■ What you should do: Give the number of lines in the listing below that include the word "Expand", with nothing more.

══════

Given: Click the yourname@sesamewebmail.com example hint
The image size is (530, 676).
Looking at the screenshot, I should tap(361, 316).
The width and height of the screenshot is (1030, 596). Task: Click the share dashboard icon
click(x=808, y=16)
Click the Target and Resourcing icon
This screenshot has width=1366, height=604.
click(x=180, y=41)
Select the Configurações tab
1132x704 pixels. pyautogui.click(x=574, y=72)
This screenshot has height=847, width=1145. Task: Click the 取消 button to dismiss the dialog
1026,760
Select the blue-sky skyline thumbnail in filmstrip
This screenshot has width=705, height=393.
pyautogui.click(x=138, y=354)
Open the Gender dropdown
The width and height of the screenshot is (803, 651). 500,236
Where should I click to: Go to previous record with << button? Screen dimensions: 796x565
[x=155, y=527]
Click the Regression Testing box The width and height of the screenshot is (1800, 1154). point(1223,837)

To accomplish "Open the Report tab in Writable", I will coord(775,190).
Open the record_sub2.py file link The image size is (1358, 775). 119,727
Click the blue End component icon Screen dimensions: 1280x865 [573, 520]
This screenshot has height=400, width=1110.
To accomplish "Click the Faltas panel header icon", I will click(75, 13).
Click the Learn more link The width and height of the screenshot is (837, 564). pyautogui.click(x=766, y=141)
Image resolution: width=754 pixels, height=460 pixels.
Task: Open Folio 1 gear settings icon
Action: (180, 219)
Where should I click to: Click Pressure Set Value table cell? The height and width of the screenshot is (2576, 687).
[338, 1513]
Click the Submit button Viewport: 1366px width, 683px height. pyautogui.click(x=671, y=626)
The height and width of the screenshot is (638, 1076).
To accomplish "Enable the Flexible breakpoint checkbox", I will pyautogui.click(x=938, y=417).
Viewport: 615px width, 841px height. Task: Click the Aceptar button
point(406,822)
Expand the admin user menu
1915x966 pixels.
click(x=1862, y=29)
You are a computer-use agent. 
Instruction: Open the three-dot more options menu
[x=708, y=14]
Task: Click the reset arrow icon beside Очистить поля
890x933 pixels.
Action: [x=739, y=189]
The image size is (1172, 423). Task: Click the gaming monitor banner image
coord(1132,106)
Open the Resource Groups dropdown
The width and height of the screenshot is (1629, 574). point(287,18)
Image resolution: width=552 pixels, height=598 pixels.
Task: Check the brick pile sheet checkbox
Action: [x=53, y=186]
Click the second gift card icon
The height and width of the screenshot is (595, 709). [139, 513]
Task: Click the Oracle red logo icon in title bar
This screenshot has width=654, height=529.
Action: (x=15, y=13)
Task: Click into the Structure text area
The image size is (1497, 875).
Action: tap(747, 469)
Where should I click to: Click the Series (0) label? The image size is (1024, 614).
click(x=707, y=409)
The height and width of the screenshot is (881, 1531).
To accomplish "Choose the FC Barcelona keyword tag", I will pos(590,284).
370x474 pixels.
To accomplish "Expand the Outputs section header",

══════

■ The answer: 2